==== Reading text

In Daring Greatly, by Brene Brown, she defined vulnerability as “uncertainty, risk and emotional exposure.” Sounds scary! But she also claims that there are misconceptions about vulnerability. Namely that to be vulnerable means you are weak, that not everyone experiences the emotion of vulnerability, or that to be vulnerable it means that you have to expose all your deepest secrets to the world.


Let's address the first myth: that to be vulnerable means that you are weak. Brene discusses in the book that we are okay most of the time, listening to other people when they express emotions, but when it comes time to share our own we shut down or mentally run away from the opportunity. Why? because to share our vulnerability must mean we are weak right? not so. In fact, Brene describes vulnerability as the core of all emotions. “To feel is to be vulnerable,” she says. So when we consider vulnerability to be a weakness, we consider feeling one’s emotions to be so, too, she says. But being vulnerable connects us with others. It opens us up to love, joy, creativity and empathy, she says.

========

■ **What to work on**
**a)** Answer these from the vulnerability passage:
(i) What three words does Brown use to define vulnerability?
(ii) What does Brene describe vulnerability as the core of?
(iii) What four things does being vulnerable open us up to?
**b)** Reproduce the part of the vulnerability passage that opens with the words containing "Let's address the" and closes with "empathy, she says.".
**c)** Write what comes next in the vulnerability passage, starting after its final sentence.

==== Records

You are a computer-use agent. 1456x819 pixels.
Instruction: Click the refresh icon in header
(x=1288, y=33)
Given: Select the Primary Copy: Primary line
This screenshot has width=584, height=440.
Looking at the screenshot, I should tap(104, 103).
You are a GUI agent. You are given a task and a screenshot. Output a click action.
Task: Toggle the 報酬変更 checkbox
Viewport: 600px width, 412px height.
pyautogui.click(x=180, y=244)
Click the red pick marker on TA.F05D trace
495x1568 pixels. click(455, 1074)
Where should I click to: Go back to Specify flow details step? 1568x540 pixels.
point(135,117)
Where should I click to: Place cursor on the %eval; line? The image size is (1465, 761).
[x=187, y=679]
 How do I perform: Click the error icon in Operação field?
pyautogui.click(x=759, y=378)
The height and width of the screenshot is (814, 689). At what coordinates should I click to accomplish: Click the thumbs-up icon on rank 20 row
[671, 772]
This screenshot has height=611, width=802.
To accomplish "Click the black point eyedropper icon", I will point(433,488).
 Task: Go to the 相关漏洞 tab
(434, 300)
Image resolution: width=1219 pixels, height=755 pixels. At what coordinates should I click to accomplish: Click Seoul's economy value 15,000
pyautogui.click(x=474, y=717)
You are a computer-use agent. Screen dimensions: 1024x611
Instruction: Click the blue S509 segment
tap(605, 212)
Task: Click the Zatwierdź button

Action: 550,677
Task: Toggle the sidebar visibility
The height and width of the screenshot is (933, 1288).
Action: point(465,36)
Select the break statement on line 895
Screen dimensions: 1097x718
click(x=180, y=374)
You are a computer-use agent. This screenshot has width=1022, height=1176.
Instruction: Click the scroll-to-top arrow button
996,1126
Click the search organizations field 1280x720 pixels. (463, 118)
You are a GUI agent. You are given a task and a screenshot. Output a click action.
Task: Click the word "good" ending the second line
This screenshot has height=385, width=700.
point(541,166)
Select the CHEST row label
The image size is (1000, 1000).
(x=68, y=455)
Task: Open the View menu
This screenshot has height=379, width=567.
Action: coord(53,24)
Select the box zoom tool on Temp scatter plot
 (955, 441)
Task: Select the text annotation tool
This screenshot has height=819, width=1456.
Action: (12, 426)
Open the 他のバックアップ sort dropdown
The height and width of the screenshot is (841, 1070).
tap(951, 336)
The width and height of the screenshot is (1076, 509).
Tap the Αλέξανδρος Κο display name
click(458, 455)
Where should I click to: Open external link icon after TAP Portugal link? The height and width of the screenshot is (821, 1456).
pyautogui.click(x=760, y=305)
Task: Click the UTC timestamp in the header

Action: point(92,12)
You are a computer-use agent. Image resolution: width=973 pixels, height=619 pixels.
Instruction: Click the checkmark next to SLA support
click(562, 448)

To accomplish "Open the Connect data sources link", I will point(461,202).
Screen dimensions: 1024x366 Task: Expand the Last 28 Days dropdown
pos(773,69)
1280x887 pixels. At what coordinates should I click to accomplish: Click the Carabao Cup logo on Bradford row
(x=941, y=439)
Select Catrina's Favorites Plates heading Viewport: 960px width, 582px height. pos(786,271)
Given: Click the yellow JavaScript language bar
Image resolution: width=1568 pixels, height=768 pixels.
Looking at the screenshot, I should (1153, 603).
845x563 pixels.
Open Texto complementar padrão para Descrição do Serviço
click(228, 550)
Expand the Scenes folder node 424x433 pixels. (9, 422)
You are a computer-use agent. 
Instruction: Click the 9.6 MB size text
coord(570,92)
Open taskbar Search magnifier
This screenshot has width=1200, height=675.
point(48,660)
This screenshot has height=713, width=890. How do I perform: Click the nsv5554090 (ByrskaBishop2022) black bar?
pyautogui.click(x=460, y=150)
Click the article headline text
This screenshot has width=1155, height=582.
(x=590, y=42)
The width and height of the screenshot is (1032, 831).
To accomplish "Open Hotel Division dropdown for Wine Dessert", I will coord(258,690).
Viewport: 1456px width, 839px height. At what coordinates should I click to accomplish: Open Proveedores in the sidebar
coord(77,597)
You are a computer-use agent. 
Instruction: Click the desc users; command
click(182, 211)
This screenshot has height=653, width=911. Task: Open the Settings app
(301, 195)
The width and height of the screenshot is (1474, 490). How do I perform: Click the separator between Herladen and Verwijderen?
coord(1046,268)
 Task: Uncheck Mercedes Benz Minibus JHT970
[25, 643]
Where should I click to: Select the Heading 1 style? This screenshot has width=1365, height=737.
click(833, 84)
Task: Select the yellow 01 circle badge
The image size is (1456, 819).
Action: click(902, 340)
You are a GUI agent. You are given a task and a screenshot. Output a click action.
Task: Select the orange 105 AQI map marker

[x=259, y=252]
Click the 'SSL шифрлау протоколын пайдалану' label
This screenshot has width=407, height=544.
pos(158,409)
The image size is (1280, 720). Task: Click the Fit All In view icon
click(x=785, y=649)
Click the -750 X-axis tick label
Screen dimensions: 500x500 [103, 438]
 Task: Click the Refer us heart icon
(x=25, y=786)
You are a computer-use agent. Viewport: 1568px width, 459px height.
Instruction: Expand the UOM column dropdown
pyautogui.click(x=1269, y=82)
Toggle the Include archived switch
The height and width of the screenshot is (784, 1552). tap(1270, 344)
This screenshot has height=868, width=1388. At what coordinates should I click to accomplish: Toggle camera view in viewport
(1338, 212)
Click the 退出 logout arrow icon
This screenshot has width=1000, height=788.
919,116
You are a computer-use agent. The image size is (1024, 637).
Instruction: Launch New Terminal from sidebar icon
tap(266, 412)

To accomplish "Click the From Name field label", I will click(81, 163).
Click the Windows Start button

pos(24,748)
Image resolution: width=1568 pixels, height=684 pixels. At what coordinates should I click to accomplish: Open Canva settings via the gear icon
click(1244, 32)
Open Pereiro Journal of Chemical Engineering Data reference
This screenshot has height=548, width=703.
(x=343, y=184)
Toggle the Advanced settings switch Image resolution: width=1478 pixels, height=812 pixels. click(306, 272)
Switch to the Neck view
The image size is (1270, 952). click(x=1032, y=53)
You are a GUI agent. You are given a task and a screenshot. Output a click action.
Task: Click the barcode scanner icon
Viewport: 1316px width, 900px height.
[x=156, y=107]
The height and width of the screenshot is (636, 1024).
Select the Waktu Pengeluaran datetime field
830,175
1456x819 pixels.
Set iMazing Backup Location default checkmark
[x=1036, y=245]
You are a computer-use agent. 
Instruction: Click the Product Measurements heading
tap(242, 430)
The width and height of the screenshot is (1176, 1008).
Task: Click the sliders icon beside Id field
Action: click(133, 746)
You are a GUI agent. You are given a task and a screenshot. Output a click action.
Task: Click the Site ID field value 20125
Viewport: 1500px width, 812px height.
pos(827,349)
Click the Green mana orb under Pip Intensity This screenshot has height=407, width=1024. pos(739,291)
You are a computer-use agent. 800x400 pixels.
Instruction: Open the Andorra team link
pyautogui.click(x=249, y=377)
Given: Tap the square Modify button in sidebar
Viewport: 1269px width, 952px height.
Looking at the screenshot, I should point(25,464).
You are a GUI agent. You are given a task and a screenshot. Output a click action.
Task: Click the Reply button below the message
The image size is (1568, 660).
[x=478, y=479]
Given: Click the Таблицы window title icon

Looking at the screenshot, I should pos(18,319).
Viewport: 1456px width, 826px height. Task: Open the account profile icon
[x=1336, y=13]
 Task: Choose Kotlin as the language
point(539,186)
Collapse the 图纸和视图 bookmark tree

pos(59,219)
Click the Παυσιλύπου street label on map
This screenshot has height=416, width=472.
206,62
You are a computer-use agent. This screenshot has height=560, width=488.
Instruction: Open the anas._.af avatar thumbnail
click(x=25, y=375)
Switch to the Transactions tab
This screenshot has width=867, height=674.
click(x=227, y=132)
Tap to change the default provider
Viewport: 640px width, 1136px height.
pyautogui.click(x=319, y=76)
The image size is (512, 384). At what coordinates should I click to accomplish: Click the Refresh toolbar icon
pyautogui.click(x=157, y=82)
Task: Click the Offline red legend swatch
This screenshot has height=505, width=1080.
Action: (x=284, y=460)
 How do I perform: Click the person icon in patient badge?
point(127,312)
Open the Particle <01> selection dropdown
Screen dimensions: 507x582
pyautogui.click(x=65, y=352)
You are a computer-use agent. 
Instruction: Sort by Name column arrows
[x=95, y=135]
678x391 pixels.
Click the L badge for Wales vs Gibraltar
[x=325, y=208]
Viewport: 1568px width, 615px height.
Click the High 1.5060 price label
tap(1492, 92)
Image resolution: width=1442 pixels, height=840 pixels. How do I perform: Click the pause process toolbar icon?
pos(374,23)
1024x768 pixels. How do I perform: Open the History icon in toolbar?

========

■ **Answers to the tasks**
**a)**
(i) Uncertainty, risk and emotional exposure.
(ii) All emotions.
(iii) Love, joy, creativity and empathy.

**b)**
Let's address the first myth: that to be vulnerable means that you are weak. Brene discusses in the book that we are okay most of the time, listening to other people when they express emotions, but when it comes time to share our own we shut down or mentally run away from the opportunity. Why? because to share our vulnerability must mean we are weak right? not so. In fact, Brene describes vulnerability as the core of all emotions. “To feel is to be vulnerable,” she says. So when we consider vulnerability to be a weakness, we consider feeling one’s emotions to be so, too, she says. But being vulnerable connects us with others. It opens us up to love, joy, creativity and empathy, she says.

**c)**
When we open up we actually see the opposite occur within us. When we share what we are afraid of, or our deep emotions, we feel more connected to those around us, not so alone in our suffering which leads to comfort and internal strength. So really “Vulnerability sounds like truth and feels like courage.” reports Brene.


The second myth is that not everyone experiences the emotion of vulnerability. Some people actually lay claim to that statement. That they have never felt vulnerable so they are okay. While in actuality to be human is a state of vulnerability. We are at risk of physical and emotional pain everyday just by being human to live is to be vulnerable.


Being vulnerable isn't a choice we make in this life but rather is it the choice of HOW WE RESPOND when confronted with uncomfortable emotions like fear, uncertainty, or emotional exposure to others.


Many of respond to these feelings with avoidance. We avoid feeling those things and we stuff them down into our emotional Pandora's box praying that no one ever sees it in our eyes. When we make the choice to not stuff down that emotion but to recognize it and share it with others we are choosing courage and loving-kindness to ourselves. In other words we are exhibiting self-compassion and even humility to the experience of being human.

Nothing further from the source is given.